William Friese-Greene ‘s claim to have invented the motion picture has been disputed by the champions of many other pioneers. Birt Acres, Marey, Skladanowsky, Le Prince, the Lumières, Edison and his English assistant Kennedy Dickson, Robert W. Paul, and many others—all were in fact contributors to the final solution and the development of the invention. In October 1889 Dickson presented to Edison what was probably the world’s first ‘talkie.’ Dickson himself was seen in the new Kinetophone peep-show cabinet, walking across a room and raising his hat, while his voice was heard to say ‘Good Morning, Mr Edison. Glad to see you back. Hope you will like the Kinetophone. To show the synchronization I will lift my hat and count up to ten.’
It was four years later that Dickson built the famous ‘Black Maria’ studio, a dark shed mounted on a revolving platform to catch the sun. And it was here, in 1894, that the mechanic Fred Ott was filmed in his brief comic sneezing episode, a picture which was seen but not heard in hundreds of peep-show machines all over the world.
In June 1895, five months after the first Lumière show in France, Thomas Armat of Washington discovered the principle of modern film projection, and successfully demonstrated an improved machine at the Cotton States Exposition in Atlanta, Georgia, in the following September. The films which he used were those issued by Edison for his peep-show, and his projector was afterwards called the Vitascope. Soon afterwards Armat showed his pictures at Köster and Bial’s music hall in Herald Square, New York, including in his programme two of Lumière’s films, Mammy Washing Her Child, and Teasing the Gardener. In the same year Max Skladanowsky exhibited a programme of films at the Winter Gardens, Berlin.
In 1896 Bert Bernard took the first film of the Lord Mayor’s Show in London, and a year later he filmed about 1,200 feet of stock during the passing of Queen Victoria’s Diamond Jubilee Procession. This film was exhibited for five months at the Alhambra Theatre, Leicester Square, by Robert W. Paul, who started showing pictures at this famous theatre in 1896. Paul’s rivals were at the Empire and the Palace, and he was constantly seeking novelty in his programme, to beat his competitors. Often he went out into the streets or the countryside to photograph everyday events and ‘actualities,’ which were the forerunners of the elaborate modern film and television newsreels. Paul made film history by filming the Derby at Epsom and showing his film that same night at the Alhambra.

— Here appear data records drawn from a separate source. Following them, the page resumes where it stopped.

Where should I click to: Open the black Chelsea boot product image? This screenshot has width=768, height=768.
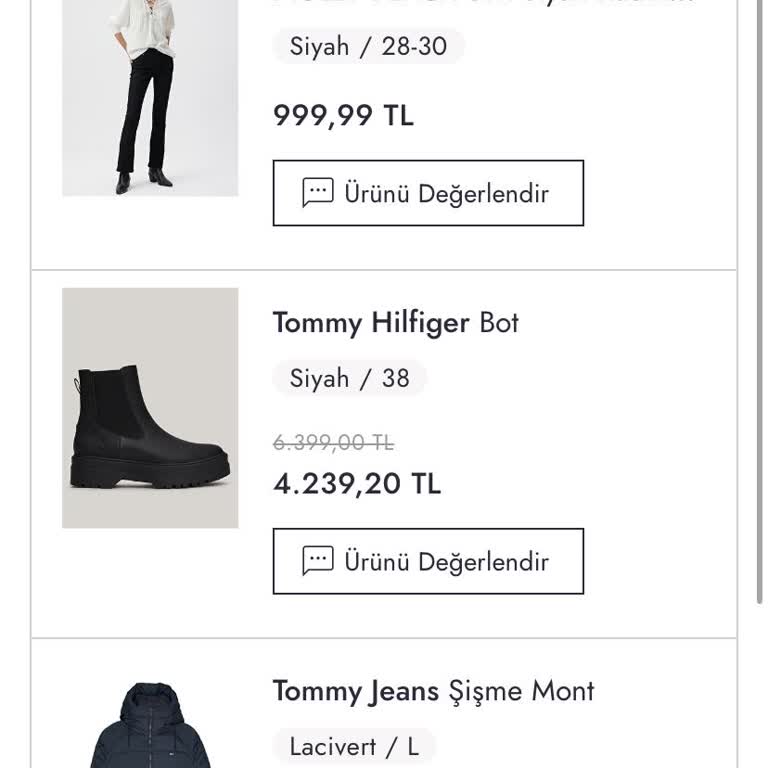point(150,408)
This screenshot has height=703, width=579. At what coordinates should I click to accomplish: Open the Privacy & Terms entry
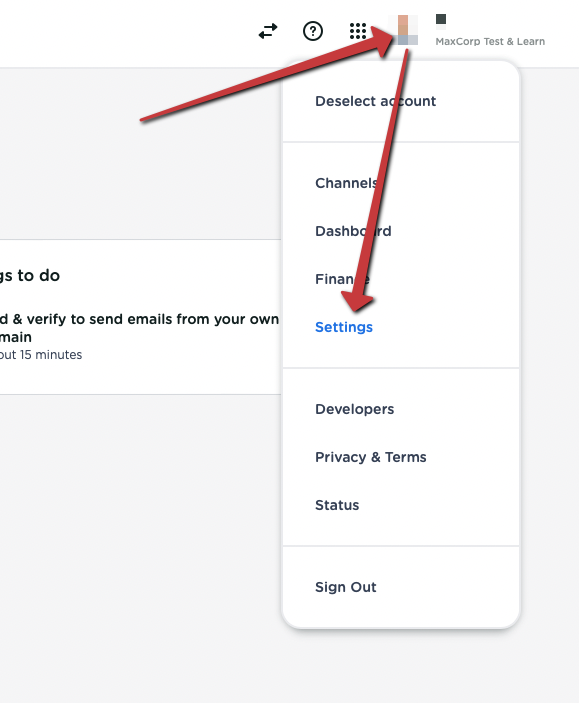(371, 457)
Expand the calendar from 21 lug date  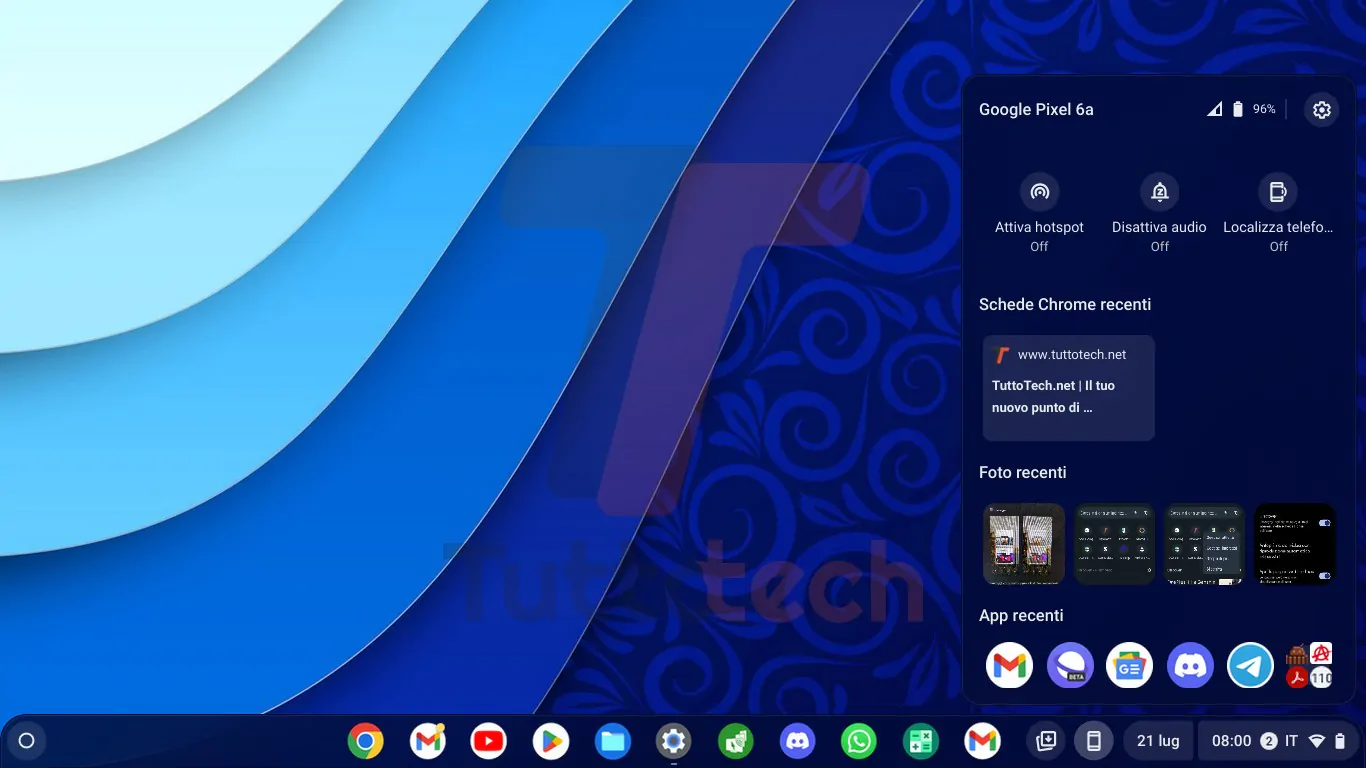click(x=1157, y=741)
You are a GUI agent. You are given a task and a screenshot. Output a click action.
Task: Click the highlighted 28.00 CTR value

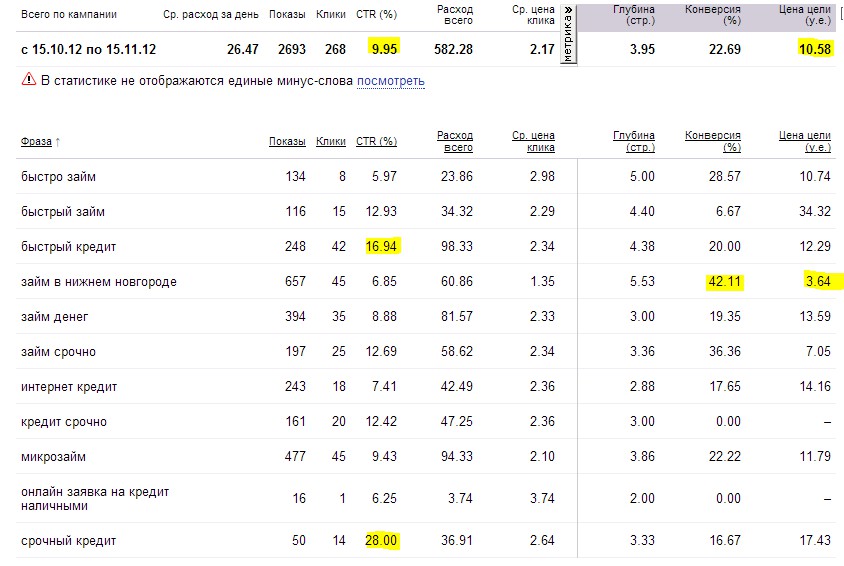(x=381, y=541)
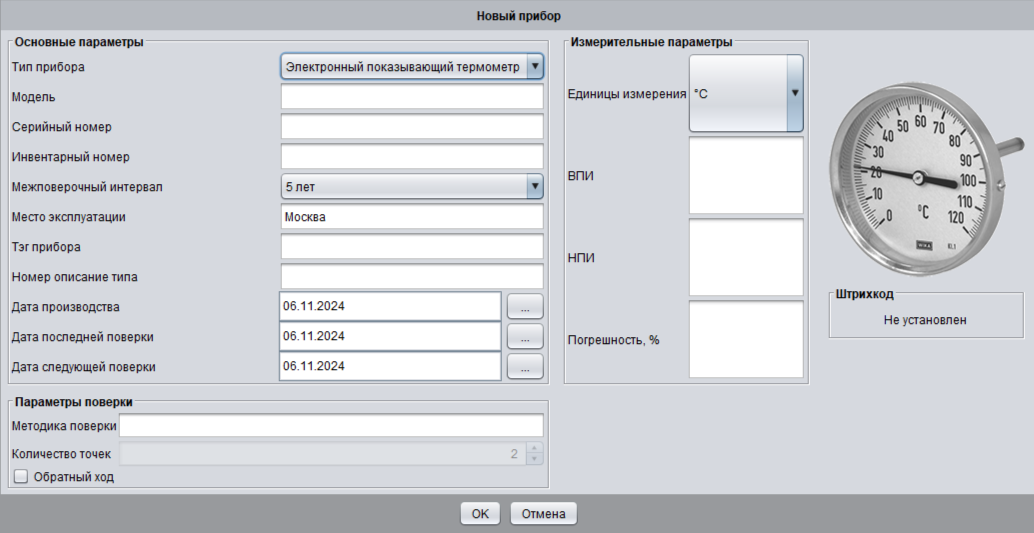Click the ВПИ input box

coord(745,175)
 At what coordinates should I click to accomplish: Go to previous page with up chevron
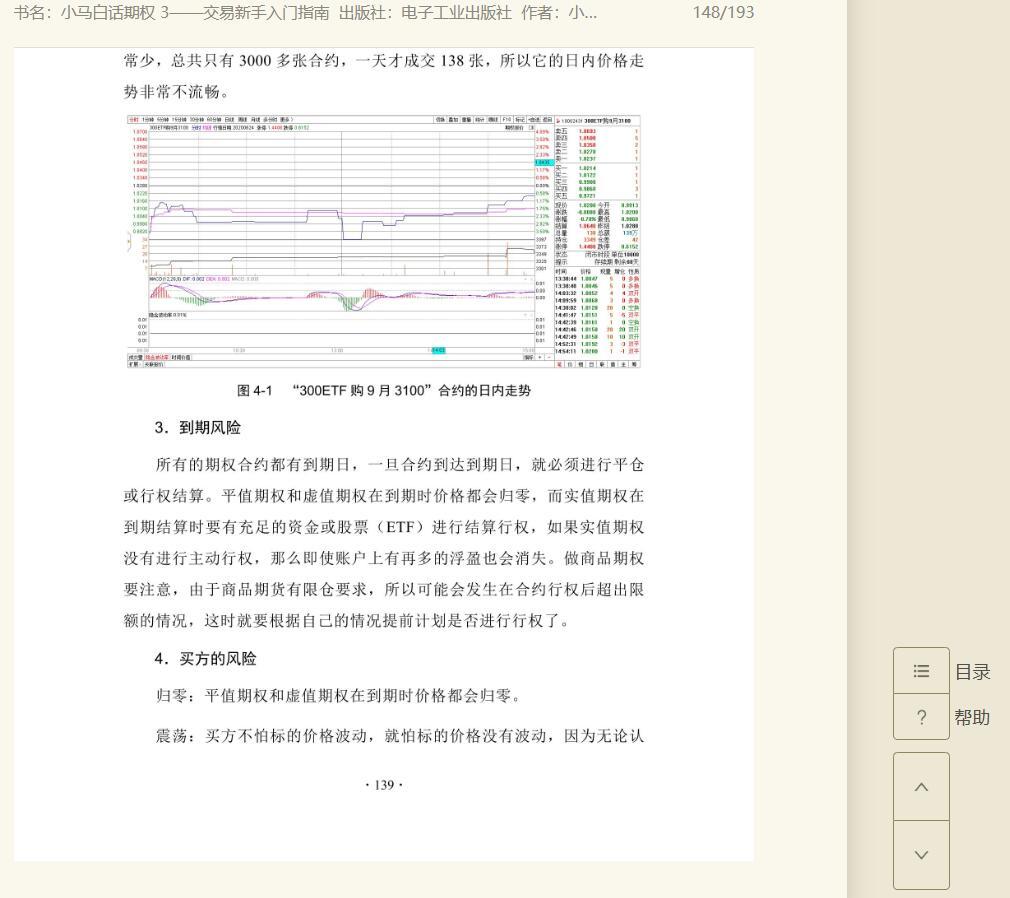click(x=921, y=787)
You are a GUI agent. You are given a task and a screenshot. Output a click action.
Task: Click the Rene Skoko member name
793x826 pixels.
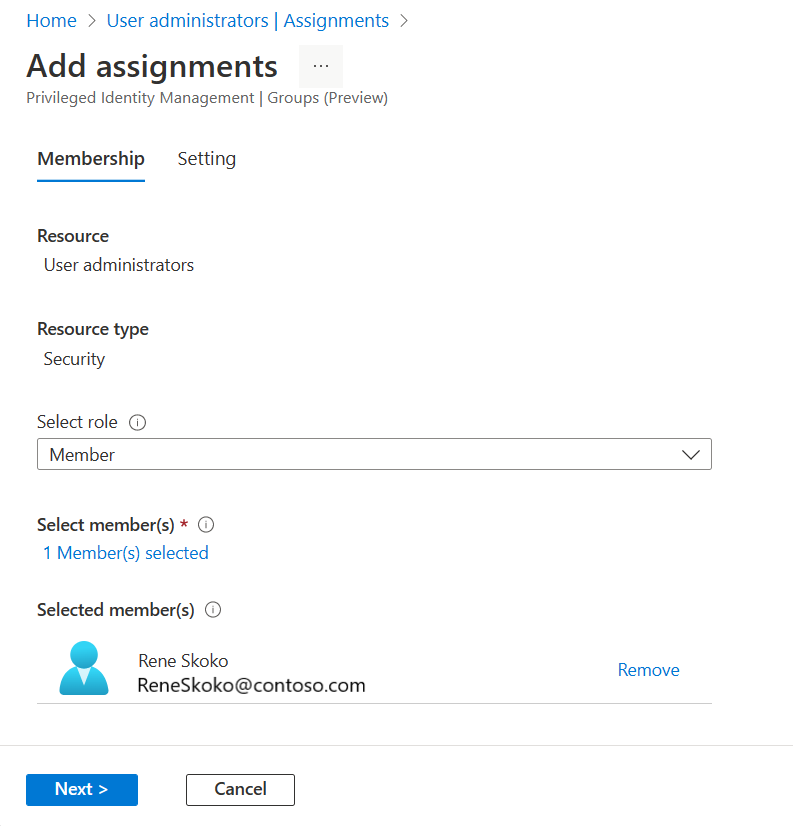(x=183, y=661)
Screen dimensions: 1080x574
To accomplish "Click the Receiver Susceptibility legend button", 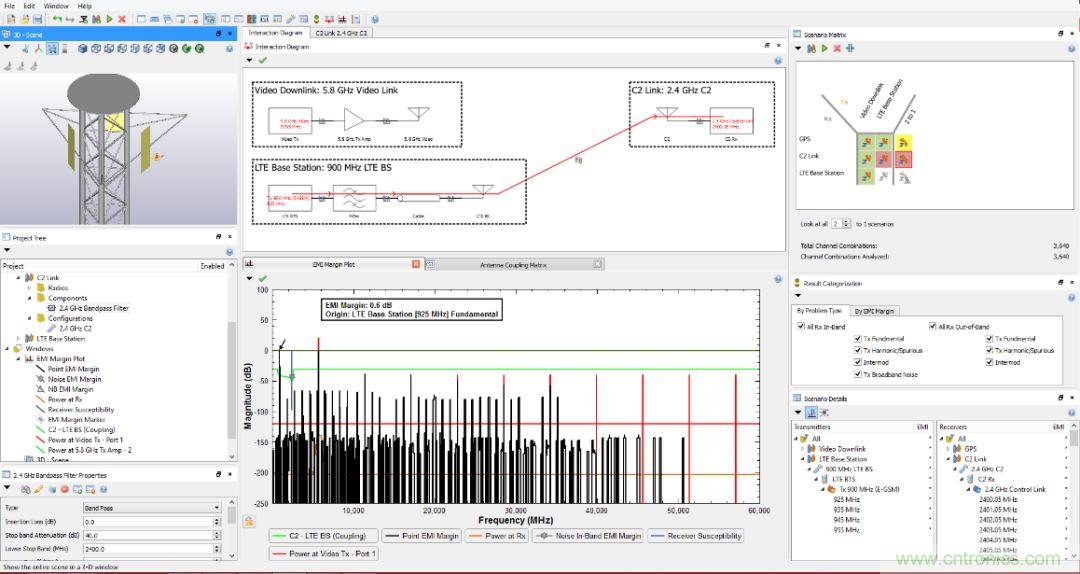I will (696, 536).
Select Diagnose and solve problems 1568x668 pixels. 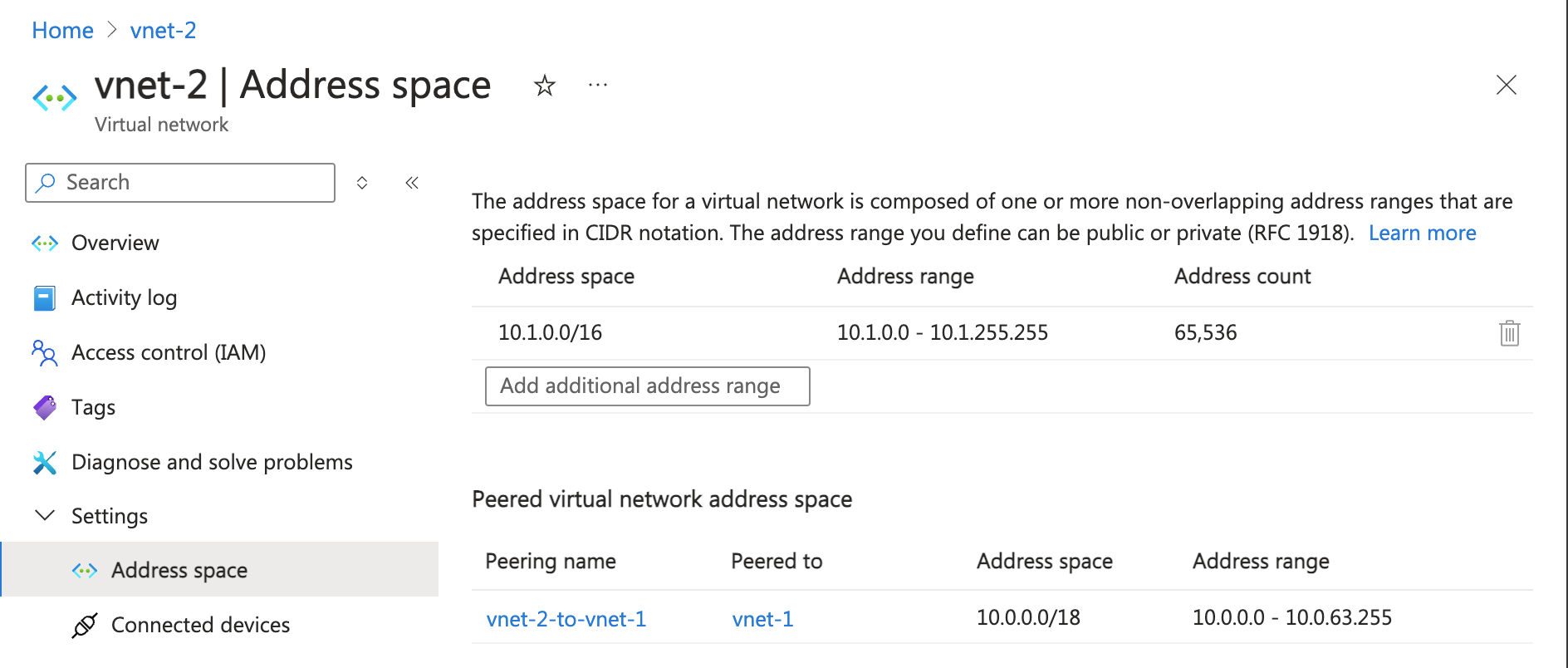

Topical subjects were easy to find, but what were called ‘the comics’—the humorous items—required more care and attention. As people had grown accustomed to the novelty, so the comic items had to be longer. It was no longer enough to show a brief picture of a man falling into a lake. Audiences were beginning to ask ‘Well, what happened to him after he came out ?’ In fact, they demanded to see the further adventures of the unfortunate man. And because Paul was a good showman with plenty of ideas he hit on the happy notion of making short comedy films on top of the flat roof of the Alhambra. With the aid of some of the scenery from the stage, and a few members of the cast and some friends, he filmed a whole series of comedy subjects high above the noisy traffic of London. The plots were thin, but the laughs were loud, and one of his first successes was The Soldiefs Courtship, filmed in 1896, only two years after Mr Ott’s simple Sneeze. In this comedy a soldier and a nursemaid were discovered sitting on a park bench—the roof of the Alhambra being slightly disguised. The courting couple were suddenly interrupted by the arrival of an old lady, who sat down on the seat and began to edge them off the end. The soldier and the girl, finding no space left, then rose suddenly and tipped the seat so that the old lady fell heavily onto the ground with the seat on top of her.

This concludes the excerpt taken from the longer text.